Chinese Medical Journal (Nov 2019)
Roles of extra-cellular signal-regulated protein kinase 5 signaling pathway in the development of spinal cord injury
Abstract
Abstract. Background:. In consideration of characteristics and functions, extra-cellular signal-regulated protein kinase 5 (ERK5) signaling pathway could be a new target for spinal cord injury (SCI) treatment. Our study aimed to evaluate the roles of ERK5 signaling pathway in secondary damage of SCI. Methods:. We randomly divided 70 healthy Wistar rats into five groups: ten in the blank group, 15 in the sham surgery + BIX02188 (sham + B) group, 15 in the sham surgery + dimethyl sulfoxide (DMSO; sham + D) group, 15 in the SCI + BIX02188 (SCI + B) group, and 15 in the SCI + DMSO (SCI + D) group. BIX02188 is a specific inhibitor of the ERK5 signaling pathway. SCI was induced by the application of vascular clips (with the force of 30 g) to the dura on T10 level, while rats in the sham surgery group underwent only T9-T11 laminectomy. BIX02188 or DMSO was intra-thecally injected at 1, 6, and 12 h after surgery or SCI. Spinal cord samples were taken for testing at 24 h after surgery or SCI. Results:. Expression of phosphorylated-ERK5 (p-ERK5) significantly increased after SCI. Application of BIX02188 indeed inhibited ERK5 signaling pathway and reduced the degree of spinal cord tissue injury, neutrophil infiltration and proinflammatory cytokine expression, nuclear factor-κB (NF-κB) activation and apoptosis (measured by TdT-mediated 2′-deoxyuridine 5′-triphosphate nick-end labeling, expression of Fas-ligand, BCL2-associated X [Bax], and B-cell lymphoma-2 [Bcl-2]).

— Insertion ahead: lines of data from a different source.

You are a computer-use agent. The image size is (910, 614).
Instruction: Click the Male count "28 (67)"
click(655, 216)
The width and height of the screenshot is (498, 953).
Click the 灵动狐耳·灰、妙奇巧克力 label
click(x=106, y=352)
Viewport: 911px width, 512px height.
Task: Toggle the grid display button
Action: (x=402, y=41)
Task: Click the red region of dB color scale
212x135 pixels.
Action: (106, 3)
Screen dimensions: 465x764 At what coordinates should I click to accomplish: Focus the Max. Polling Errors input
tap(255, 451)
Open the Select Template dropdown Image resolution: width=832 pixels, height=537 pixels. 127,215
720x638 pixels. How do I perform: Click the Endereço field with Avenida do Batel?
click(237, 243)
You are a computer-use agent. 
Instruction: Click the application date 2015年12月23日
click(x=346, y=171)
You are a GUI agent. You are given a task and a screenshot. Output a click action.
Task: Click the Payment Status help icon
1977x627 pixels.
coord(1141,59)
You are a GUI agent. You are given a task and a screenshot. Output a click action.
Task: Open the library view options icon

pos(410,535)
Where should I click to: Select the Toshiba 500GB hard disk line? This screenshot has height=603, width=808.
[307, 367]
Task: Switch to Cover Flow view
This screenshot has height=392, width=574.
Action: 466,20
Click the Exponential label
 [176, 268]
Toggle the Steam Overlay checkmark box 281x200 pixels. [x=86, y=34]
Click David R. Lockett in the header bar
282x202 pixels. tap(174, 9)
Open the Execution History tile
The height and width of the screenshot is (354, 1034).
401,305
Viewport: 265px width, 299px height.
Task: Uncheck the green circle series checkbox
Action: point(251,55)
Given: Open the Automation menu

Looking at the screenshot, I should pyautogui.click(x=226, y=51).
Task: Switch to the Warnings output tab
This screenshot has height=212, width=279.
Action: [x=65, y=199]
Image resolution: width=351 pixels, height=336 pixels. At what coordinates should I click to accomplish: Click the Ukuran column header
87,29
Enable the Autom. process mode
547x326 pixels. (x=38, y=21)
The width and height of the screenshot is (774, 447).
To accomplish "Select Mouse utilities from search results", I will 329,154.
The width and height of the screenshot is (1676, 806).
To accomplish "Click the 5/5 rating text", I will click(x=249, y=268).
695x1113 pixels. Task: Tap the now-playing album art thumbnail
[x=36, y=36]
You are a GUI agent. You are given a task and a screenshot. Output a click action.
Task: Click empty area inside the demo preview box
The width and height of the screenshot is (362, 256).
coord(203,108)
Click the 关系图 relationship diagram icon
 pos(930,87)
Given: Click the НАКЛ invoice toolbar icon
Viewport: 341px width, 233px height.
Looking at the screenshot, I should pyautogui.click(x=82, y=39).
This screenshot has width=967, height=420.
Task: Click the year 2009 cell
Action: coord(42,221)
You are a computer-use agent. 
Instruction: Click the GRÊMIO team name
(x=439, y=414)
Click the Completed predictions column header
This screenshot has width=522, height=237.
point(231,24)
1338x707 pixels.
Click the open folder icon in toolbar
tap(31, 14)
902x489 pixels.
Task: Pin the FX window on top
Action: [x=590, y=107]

Double immunofluorescence revealed activation of ERK5 in neurons and microglia after SCI. Conclusion:. ERK5 signaling pathway was activated in spinal neurons and microglia, contributing to secondary injury of SCI. Moreover, inhibition of ERK5 signaling pathway could alleviate the degree of SCI, which might be related to its regulation of infiltration of inflammatory cells and release of inflammatory cytokines, expression of NF-κB and cell apoptosis.